* * *
В июне 1940 года командование войсками Ленинградского округа принял бывший командир 70-й стрелковой дивизии Михаил Петрович Кирпонос, прославившийся в боях с белофиннами и удостоенный за это звания Героя Советского Союза. Его дивизия входила тогда в 7-ю армию Мерецкова, где в начале войны Птухин командовал авиацией, поэтому он хорошо знал Михаила Петровича. Еще ближе он познакомился с Кирпоносом в ходе февральского наступления Северо-Западного фронта. По замыслу операции, с началом артподготовки авиация стала наносить удары по укрепрайонам противника и далее перешла на сопровождение боевых порядков наступающих частей.
О том, что это сопровождение осуществляется неудачно, первым заявил командир 70-й дивизии Кирпонос. Птухин поехал к нему на командный пункт.
— Какое же это сопровождение, товарищ комкор? — возмущался командир дивизии. — Посмотрите, как далеко от моих боевых порядков бомбят ваши летчики. За это время, пока мы преодолеем расстояние, финны успеют не только оправиться после бомбардировки, но и забыть о ней.
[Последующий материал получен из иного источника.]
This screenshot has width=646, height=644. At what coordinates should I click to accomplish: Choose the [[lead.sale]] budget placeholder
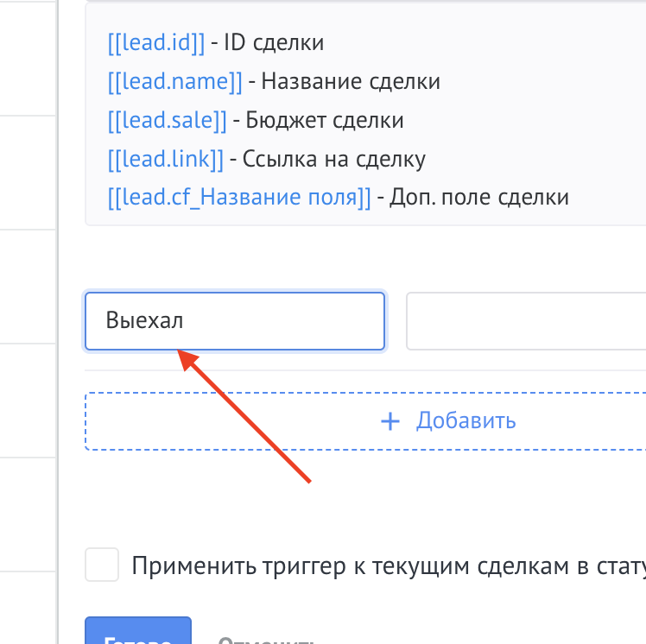click(x=167, y=120)
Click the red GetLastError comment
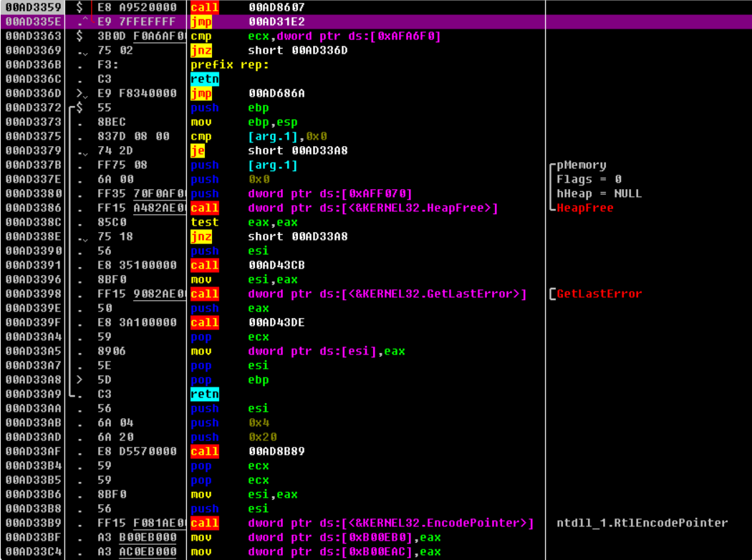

Птухин стал разбираться. Оказалось, наводчики авиации, выделенные из числа пехотных командиров, боясь, что летчики ударят по своим, с большим запасом обозначили передний край. Птухин вызвал в качестве наводчиков своих авиационных представителей. Стали бомбить близко. Но Кирпонос не унимался, настаивая действовать еще плотнее:
— На винтовочный выстрел, вот как надо, — требовал он.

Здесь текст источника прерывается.